In his article Warlords Of The Republic published in the Philippine Daily Inquirer (PDI) on Dec. 12, 2009, Prof. Patricio N. Abinales wrote: “They’ve so ruled politics in many provinces that they have gradually become de facto institutions of power and influence — even presidents of the country genuflect at the altar of their “authority.”

They’ve easily attained this status in part because of what Prof. Abinales call their “coercive” powers to manipulate  elections or obtain privileges from the government.

Who are the killers, are they “beasts or gods?” an outraged Philippine Daily Inquirer asked.

“In places where they exist, one speaks of them in spurious awe and dread. One who speaks ill of these groups does so under cover of darkness, then quietly leaves town to live a life on the run,” a prominent Davao lawyer told this writer.

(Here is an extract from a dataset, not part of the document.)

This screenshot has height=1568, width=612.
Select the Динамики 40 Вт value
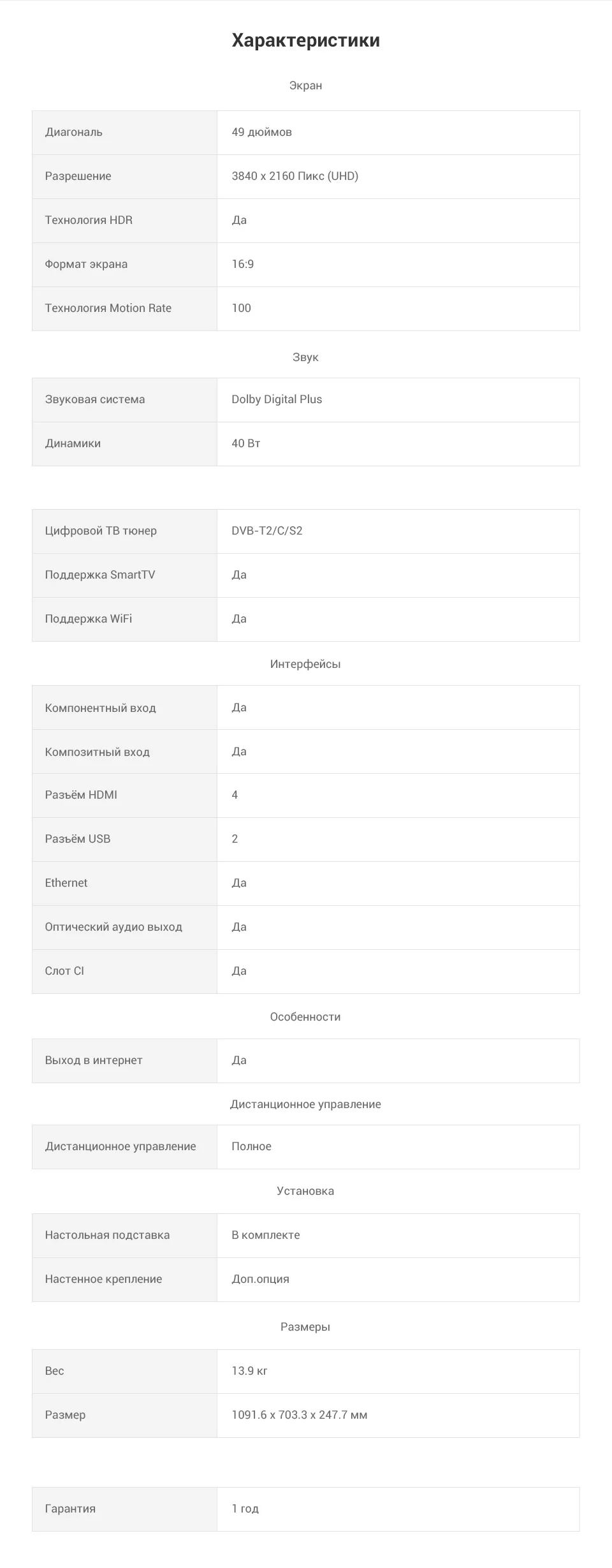pos(246,443)
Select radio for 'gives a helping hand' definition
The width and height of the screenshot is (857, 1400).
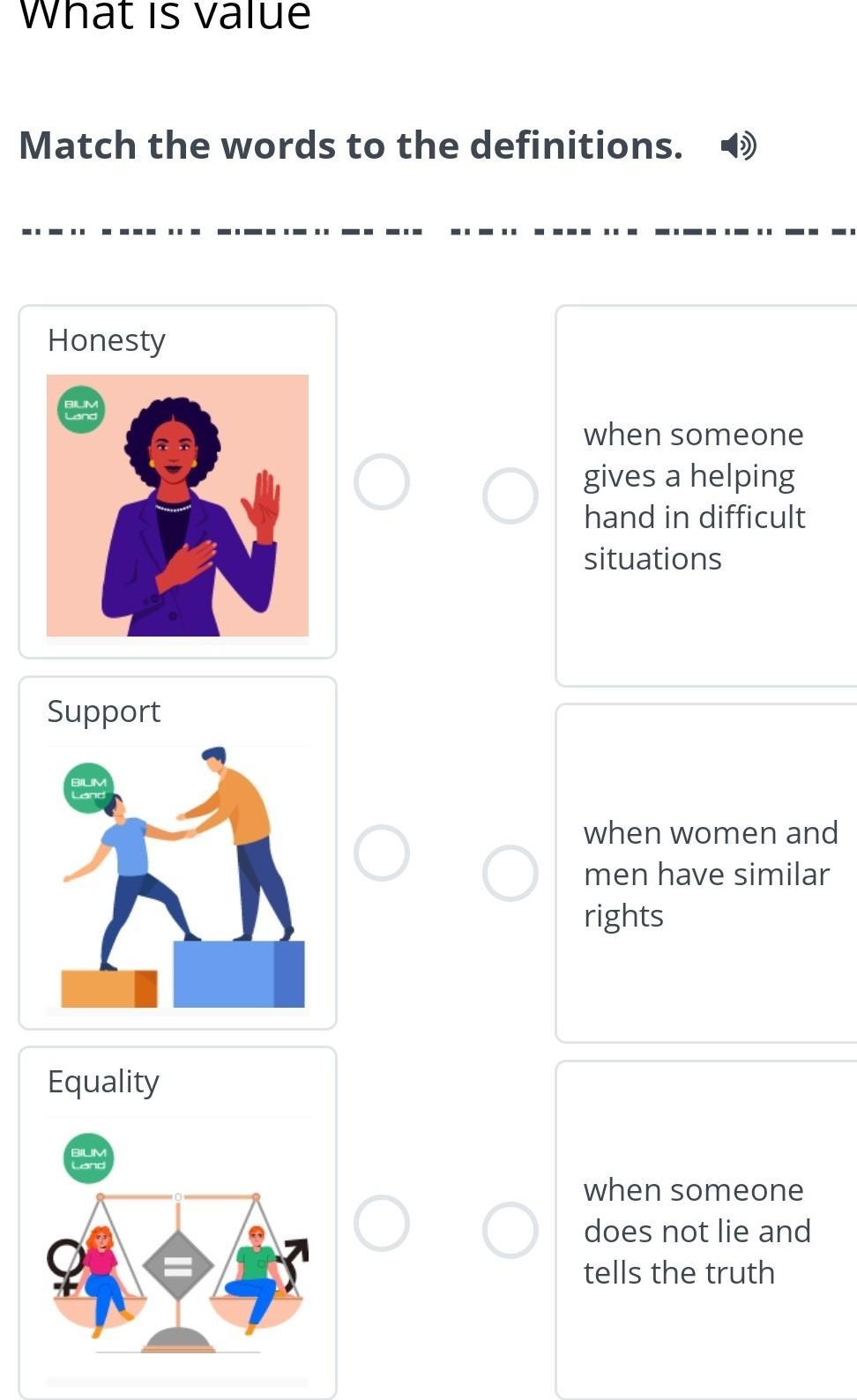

In regions where armed political dynasties thrive, partisan sympathies are considered “war.” There, elections have virtually lost the legitimacy that the electoral process guarantees. The clans have wrested the method from it through either the use of private armies and bribes or both.

What alarms those unfamiliar with the elections in the Philippines is the knowledge that electorates themselves have allowed these clans to exist and eventually earn respectability. One thing they’re unaware of is they (electorates) are utterly powerless to deal with these clans.

It really seems that the electorates are way past the time to make decisions in reference to the kind of politics they want and politicians they truly need. So the problem has grown extremely more complex than they’re prepared to resolve.

Mindanaoans have grown weary of clan hostilities in Central Mindanao blaming our Muslim brothers as instigators. Slurs and preconceptions “have their own seasons of contagion,” an essayist wrote. This, indeed, is the season.

There’s a longstanding prejudice against the Muslims that’s  reemerging out of this unfortunate event. There’s a depraved sentiment that bloodbaths in Mindanao are serving well to eradicate the “moro” problem by their own cravings for power. The indictment is truly insensitive and disregards the reality that mobs as bloodthirsty as those from Maguindanao have long prospered in regions other than Mindanao.

In a country where in its many regions partisan politics is a form of “warfare” for obtaining  power, wealth and influence,  election campaigns are vicious undertakings. Debates are carried on in extreme villifications that inevitably provoke unbridled violence.

The political debates are nothing more than name-calling, cursing, slandering, raw threats, provocations, but they perversely enliven the crowd. Peaceful methods to win electoral fights may seem anachronistic. The uninitiated will find this means uncivil as it really is. But in the homeland nothing short of that provides the highlights under which a candidate needs to successfully bring his message through to the electorate. Losing elections there is surprisingly not an option. A candidate loses because he or she has been cheated in the process by the winning opponents.

Elections there never really end, the antagonism it built  between opposing groups continues and is passed on from a generation of descendants to the next — who would pledge to avenge the defeat of their ascendants at the right time in the future.

The end of the elections does not wipe out the enmity that has been triggered by the dirty campaign. In fact, many defeated candidates leave town after the elections to relocate elsewhere or wait for the heat to subside. In some bitterly-contested electoral fights those defeated are badly maligned.

The issue here in reference to the Nov. 23 massacre is — these clan wars have become a bane to all — Muslims, Christians and all.


Cris D. Kabasares, San Francisco correspondent of the Filipino Reporter, lives part of the year in Eden, Toril, Davao City.